**DOCUMENT:**
-----

The University of Toronto program

 

(Kenneth Bartlett and Teresa Dawson)

 

Ken Bartlett spoke from brief notes so there is no written text for this part of the preentation.

 

The University of Calgary program

 

(Doug Brent)

 

The U of C program is similar to the U of T program in most respects.  There are some administrative differences that are probably more important to us than to you, most of which result from its being located in a small interdisciplinary faculty.  Rather than get to this level of detail I’d like to talk more about the pedagogical imperatives behind these seminars, and then report some preliminary results of a research project designed to assess some of the unique features of the program.

 

As with the U of T, our seminars are typically taught by practicing researchers: that is, by regular faculty members, often senior ones, not by sessional lecturers and graduate students.  Seminars are formed around topics that loosely reflect the instructors’ research agendas, covering subjects ranging from biotechnology to genealogy and urban studies.  (See list on handout.)  They are not introductory courses in a subject area, for the intention is to go deep rather than broad and to free instructors from the obsession with “coverage” that constrains most disciplinary-based courses (more on that in a moment).  They seek to engage students in “live” research (in secondary sources and often involving primary research as well) on a special topic. (See Table 3 for some sample topics.)

 

Table 3: Topics of General Studies 201: First Year Inquiry Seminars for 2003-04

 

Alberta Culture and Place: Historical and contemporary architecture, the evolution of landscapes, social life and change, economic development, and political life.

 

Image vs. Identity: Conflicting Representations of "The Other" in Canadian Cinema:  Canadian feature films that deal with the construction of otherness in Canadian society by insiders and outsiders to those identities.

   

Understanding Your Roots: Research into Communities and Families:  This course will introduce students to archival research through the study of their own family (or ethnic community’s) history.

   

Profiles of Calgary:  This course will explore Calgary's historic roots using material from the times, that speak of the times in the language of the times.

Race, Ethnicity, and Citizenship:  This course will explore the history and notion of citizenship in Canada, with particular reference to how it relates to race, ethnicity, and geographical origin of immigrants.

 

The Uses of Narrative:  This course explores how we use stories to complain, critique, confess, demonstrate, understand, connect, envision, reassure, heal?

 

East Asian Perspectives on the Environment:  This course explores traditional East Asian attitudes to the environment and recent developments in East Asia, and examines how traditional East Asian attitudes could potentially benefit the environment today.

 

see http://www.comcul.ucalgary.ca/Web/CC-Year1/F2003-W2004.html

 

 

For our seminars, in common with most academic content seminars, retention is an important outcome, but not necessarily the over-riding goal that it is for U101 seminars.  Likewise, “academic success” in the narrow meaning of getting good grades is important, but seen as a desirable by-product of academic engagement. 

 

By academic engagement, we mean two closely related things.  The first is simply the ability to engage in university-style research.  For this, we draw on what scholars connected with the New Literacy Studies movement mean by the expression “academic literacies.”  As defined by Lea (1998) and others connected with the movement, “academic literacies” means much more than the discrete cluster of research skills that often goes by the term “information literacy.”  It also means more than socialising students into a set of textual conventions that are presumed to characterize academic discourse.  Rather, it means recognizing that a set of complex discourse conventions, rhetorical moves, assumptions about how knowledge is constructed through contesting and competing voices, constitutes the epistemology of a given academic discipline or field of study.  These fundamentally social practices run the full spectrum from finding sources through reading, writing and documenting – with one of the most problematic aspects of  the process being to learn how to negotiate a voice of personal authority while still engaging dialogically with the voices of “the experts” (Hendricks and Quinn 2000).

-----

**DATA SECTION:**
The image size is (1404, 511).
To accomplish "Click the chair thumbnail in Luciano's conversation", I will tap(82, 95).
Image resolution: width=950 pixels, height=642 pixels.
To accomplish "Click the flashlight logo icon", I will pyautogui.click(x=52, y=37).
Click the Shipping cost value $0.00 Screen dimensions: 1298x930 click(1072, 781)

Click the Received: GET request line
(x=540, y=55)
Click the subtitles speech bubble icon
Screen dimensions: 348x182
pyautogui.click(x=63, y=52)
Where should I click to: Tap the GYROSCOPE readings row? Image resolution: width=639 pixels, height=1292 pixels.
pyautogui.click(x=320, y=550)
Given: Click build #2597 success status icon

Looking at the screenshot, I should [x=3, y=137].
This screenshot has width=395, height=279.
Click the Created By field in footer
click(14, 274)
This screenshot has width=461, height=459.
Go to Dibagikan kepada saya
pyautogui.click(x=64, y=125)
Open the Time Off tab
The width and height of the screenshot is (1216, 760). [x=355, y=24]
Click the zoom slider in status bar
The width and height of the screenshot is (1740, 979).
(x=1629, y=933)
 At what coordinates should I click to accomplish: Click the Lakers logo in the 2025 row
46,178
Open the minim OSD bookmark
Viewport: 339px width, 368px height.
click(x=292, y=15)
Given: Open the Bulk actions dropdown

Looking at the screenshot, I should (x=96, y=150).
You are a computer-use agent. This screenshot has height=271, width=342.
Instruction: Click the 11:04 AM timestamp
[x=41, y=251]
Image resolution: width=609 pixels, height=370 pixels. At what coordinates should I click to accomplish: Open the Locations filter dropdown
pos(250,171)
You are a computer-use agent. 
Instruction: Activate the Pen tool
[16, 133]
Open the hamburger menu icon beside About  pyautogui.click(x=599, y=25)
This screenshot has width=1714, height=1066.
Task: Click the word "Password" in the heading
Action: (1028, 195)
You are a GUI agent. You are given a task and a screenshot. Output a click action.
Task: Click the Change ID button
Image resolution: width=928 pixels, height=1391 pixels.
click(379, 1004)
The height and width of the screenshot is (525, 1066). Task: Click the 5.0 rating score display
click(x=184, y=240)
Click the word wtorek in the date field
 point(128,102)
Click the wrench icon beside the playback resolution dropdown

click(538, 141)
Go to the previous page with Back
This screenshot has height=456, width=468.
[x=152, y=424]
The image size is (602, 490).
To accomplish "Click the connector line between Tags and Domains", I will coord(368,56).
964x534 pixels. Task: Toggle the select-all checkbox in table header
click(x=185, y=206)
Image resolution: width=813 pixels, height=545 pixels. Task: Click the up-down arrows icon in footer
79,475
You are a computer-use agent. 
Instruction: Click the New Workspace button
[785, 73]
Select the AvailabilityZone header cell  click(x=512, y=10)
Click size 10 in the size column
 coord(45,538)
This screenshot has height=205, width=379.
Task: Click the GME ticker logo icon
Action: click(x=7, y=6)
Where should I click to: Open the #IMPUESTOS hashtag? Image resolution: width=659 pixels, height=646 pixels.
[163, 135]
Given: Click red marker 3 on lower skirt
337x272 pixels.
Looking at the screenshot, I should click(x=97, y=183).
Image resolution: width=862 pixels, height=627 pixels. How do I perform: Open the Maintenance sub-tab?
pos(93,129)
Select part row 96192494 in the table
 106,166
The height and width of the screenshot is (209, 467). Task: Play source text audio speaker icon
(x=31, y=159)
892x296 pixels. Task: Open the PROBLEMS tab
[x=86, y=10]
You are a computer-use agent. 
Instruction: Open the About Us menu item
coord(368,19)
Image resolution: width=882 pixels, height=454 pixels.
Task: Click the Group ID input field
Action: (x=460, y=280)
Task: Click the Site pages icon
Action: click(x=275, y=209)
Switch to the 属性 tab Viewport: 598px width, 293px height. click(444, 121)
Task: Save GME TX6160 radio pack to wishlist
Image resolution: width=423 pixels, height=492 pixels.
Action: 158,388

-----

Rewrite the passage on the first-year seminar programs from "Understanding Your Roots: Research" to "ethnic community’s) history.", putting "genealogical research" in place of "archival research".

Understanding Your Roots: Research into Communities and Families:  This course will introduce students to genealogical research through the study of their own family (or ethnic community’s) history.